Can a health and safety policy be indirectly discriminatory?
Employment Law solicitor, Nicola Robson, takes a look back at the decision in Begum v Pedagogy Auras UK Ltd and what it means for you.
The claimant, Ms Begum, was a devout Muslim who chose to wear a jilbab, which covered her from her neck to the floor.
She applied for the post of Nursery Assistant. During the interview, she was offered the job but was asked if she could wear a shorter garment for work. The jilbab she was wearing was seen as a trip hazard.
Ms Begum didn’t start the job and instead issued a claim.
She argued that it would’ve been against her morals and belief to wear a shorter garment, and that she’d suffered from indirect discrimination on the grounds of her religion.
Ms Begum’s claim was unsuccessful. The Employment Tribunal held there was no disadvantage to Ms Begum for two reasons:
1. No evidence was given stating that a full-length garment (as opposed to a shorter length one proposed by the nursery) was a religious requirement. And at no point was she told that she couldn’t wear a jilbab while working at the nursery. She was simply asked to wear one that wasn’t a trip hazard.
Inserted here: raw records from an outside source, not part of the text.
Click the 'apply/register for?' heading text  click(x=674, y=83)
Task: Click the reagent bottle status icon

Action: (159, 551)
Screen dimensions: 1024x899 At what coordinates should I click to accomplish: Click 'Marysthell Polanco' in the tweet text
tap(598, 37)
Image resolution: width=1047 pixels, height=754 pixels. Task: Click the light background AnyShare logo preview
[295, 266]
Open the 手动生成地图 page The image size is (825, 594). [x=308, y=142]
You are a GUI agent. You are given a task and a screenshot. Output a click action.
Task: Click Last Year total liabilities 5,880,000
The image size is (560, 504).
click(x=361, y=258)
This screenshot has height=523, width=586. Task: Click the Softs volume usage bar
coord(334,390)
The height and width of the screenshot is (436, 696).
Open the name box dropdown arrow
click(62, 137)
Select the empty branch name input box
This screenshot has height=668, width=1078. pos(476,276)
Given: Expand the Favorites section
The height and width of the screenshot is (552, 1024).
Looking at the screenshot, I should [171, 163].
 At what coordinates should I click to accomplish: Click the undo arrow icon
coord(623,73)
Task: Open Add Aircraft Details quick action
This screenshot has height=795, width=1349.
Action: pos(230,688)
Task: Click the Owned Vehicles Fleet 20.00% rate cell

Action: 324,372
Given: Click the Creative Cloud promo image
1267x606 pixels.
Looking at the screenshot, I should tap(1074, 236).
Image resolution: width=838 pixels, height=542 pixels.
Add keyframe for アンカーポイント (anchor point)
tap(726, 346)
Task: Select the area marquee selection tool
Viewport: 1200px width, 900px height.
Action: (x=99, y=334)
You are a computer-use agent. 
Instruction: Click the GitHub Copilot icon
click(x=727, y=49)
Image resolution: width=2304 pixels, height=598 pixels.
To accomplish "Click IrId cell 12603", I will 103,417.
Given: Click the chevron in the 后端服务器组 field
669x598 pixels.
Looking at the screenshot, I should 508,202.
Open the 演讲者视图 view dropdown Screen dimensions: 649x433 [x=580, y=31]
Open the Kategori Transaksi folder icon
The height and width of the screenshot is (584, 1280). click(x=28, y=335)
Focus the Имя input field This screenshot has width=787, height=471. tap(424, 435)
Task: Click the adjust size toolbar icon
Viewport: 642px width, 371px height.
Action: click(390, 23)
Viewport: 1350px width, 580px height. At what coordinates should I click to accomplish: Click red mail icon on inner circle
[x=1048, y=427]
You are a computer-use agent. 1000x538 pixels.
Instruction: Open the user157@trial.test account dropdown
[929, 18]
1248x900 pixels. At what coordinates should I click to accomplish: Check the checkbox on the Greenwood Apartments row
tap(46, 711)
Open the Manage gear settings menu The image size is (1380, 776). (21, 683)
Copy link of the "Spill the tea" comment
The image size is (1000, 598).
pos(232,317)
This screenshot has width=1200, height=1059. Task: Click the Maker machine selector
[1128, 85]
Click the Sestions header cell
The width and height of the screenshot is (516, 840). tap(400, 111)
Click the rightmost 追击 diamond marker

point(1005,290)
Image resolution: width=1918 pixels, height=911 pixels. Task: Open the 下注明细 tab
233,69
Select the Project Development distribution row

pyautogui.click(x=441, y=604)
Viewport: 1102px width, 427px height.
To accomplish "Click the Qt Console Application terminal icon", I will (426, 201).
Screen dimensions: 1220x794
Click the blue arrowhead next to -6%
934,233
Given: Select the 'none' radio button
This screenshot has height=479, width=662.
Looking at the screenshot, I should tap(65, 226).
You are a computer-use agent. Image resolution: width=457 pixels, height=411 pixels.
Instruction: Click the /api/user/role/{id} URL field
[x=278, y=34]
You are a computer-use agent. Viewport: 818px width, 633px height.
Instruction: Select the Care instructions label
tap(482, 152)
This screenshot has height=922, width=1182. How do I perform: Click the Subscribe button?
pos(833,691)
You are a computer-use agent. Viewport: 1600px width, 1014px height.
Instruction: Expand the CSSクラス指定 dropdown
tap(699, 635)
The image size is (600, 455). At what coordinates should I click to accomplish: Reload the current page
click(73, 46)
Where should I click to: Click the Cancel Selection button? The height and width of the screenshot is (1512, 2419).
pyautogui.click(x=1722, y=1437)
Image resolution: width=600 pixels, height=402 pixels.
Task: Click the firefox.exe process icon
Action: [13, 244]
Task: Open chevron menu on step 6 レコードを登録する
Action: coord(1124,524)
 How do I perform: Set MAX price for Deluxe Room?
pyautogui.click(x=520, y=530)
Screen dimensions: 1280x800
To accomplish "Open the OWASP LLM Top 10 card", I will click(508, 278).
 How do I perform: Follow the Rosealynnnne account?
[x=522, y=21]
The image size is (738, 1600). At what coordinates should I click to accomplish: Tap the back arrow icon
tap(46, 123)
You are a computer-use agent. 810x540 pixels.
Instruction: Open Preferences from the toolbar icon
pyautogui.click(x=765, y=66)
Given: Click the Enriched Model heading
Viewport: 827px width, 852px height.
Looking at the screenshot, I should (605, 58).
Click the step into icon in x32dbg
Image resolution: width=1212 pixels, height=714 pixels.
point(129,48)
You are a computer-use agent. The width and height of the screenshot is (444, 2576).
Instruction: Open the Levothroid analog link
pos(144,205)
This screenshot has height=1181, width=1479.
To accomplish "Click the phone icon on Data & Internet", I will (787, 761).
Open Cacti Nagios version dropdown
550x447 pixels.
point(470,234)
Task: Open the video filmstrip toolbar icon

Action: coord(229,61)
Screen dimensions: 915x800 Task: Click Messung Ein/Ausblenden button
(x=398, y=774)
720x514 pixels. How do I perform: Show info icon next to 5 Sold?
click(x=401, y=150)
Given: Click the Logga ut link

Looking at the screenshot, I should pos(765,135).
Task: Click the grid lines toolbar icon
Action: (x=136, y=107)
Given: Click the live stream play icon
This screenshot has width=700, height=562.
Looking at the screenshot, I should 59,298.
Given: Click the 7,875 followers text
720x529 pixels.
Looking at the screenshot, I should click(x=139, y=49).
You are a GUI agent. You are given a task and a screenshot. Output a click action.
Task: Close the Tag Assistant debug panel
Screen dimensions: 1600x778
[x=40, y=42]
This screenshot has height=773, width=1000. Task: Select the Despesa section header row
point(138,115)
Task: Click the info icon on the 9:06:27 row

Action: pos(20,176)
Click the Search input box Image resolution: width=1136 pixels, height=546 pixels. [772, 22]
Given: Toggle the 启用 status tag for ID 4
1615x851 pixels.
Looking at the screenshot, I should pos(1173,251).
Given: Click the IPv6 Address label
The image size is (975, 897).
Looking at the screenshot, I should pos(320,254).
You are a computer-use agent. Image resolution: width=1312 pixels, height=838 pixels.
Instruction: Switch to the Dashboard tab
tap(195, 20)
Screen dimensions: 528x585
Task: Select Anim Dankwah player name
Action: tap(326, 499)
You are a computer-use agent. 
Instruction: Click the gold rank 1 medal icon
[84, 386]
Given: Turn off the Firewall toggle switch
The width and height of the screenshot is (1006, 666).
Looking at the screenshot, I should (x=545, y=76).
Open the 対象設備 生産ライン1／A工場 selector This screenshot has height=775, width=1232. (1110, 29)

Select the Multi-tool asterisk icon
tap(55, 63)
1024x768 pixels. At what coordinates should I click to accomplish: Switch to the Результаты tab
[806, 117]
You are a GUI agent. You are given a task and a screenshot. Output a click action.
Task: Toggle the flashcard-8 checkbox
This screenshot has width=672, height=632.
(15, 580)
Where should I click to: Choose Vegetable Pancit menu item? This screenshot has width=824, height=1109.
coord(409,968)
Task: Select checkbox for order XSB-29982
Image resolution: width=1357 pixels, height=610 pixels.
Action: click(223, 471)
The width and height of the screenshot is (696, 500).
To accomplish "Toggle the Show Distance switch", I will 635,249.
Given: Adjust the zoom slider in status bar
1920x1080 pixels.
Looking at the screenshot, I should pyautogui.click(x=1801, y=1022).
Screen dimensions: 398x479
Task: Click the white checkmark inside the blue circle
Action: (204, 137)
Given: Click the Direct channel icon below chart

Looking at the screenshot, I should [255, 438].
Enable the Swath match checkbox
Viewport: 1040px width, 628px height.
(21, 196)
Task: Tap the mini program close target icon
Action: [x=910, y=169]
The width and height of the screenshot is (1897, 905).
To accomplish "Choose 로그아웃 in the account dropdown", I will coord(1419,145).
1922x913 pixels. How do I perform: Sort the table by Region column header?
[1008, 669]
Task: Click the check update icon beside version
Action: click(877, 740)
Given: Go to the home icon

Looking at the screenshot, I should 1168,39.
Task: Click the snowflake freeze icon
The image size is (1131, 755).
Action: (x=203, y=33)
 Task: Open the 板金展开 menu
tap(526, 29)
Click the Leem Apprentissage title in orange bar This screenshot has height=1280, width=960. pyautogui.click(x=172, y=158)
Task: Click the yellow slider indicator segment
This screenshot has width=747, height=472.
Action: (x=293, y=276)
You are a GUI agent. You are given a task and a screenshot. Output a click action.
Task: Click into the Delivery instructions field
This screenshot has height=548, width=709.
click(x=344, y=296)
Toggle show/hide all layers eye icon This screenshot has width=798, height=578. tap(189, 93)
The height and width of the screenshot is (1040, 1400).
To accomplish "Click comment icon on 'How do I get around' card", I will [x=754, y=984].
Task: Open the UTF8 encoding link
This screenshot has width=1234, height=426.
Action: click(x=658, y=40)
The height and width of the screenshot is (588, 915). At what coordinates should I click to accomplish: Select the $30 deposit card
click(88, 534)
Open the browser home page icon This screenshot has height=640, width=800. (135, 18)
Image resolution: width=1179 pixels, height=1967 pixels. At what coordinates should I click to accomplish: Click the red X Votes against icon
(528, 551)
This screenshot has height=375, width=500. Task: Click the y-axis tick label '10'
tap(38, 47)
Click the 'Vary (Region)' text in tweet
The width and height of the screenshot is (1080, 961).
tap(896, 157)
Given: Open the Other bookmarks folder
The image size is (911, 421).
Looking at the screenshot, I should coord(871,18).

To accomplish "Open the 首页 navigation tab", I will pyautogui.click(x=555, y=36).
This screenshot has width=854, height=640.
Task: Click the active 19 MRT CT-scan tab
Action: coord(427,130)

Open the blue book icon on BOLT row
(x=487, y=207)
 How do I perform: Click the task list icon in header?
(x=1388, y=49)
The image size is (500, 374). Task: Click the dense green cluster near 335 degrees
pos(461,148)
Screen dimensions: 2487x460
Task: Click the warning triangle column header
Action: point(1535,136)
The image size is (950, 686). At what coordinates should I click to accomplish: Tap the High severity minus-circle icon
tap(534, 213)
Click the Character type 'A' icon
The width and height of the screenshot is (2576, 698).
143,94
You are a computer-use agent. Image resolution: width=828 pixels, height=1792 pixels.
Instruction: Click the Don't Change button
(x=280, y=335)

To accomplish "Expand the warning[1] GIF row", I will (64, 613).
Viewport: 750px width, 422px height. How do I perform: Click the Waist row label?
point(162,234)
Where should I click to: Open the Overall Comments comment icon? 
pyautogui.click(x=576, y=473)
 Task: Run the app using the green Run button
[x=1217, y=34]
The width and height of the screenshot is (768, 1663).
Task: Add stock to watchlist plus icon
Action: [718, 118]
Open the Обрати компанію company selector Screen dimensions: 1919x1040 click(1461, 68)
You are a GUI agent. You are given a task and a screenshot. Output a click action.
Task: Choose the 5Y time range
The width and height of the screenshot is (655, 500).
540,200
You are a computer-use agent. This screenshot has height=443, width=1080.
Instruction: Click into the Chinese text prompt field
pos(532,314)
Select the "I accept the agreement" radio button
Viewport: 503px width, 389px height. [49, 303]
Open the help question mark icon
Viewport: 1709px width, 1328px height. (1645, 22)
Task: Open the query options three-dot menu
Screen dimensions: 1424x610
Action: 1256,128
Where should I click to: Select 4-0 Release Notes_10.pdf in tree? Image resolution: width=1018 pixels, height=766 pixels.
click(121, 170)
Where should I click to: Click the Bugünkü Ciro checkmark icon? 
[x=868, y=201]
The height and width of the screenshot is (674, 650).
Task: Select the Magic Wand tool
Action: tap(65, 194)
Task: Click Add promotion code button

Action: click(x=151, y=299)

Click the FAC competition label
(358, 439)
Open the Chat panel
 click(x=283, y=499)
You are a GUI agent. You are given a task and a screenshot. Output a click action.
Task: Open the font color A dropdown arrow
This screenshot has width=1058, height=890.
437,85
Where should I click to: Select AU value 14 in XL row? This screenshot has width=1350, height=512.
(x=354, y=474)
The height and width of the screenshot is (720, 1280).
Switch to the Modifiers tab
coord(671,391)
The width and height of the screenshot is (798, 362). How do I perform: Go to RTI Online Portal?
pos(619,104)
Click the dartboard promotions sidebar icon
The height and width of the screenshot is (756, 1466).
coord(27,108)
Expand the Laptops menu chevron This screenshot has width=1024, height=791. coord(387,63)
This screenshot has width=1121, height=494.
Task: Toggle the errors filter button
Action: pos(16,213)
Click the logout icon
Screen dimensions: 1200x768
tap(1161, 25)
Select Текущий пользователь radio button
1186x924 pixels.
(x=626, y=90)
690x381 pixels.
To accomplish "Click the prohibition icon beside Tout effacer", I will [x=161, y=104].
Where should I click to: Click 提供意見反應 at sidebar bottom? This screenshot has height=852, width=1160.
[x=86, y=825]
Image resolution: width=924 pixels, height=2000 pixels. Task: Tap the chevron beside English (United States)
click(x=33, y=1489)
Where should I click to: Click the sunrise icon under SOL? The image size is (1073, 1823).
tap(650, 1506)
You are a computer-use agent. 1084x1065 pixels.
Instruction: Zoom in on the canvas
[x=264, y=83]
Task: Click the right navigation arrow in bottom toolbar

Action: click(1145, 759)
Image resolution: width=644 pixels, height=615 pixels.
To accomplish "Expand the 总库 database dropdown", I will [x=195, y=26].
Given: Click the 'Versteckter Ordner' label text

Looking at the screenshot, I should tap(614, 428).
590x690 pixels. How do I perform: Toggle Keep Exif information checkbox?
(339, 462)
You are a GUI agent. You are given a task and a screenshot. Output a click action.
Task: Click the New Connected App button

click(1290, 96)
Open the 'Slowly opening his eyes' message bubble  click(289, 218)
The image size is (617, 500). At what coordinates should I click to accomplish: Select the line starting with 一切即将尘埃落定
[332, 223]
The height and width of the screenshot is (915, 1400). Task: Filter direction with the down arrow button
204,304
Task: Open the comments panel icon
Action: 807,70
2. The nursery’s dress/health and safety policy applied equally to all employees (including other employees who were also practicing Muslims). And its request was a fair means of protecting the health and safety of staff and children.
Ms Begum appealed the decision. The EAT upheld the Tribunal’s ruling and dismissed the appeal.
You can find full details of the case here.
What this means for you
This case shows there isn’t an unlimited right for an employee to manifest their religion in the workplace. So long as there is justification for any limits imposed.
In this context, protecting the health and safety of the employee, colleagues and children who attended the nursery was enough to justify the dress code imposed.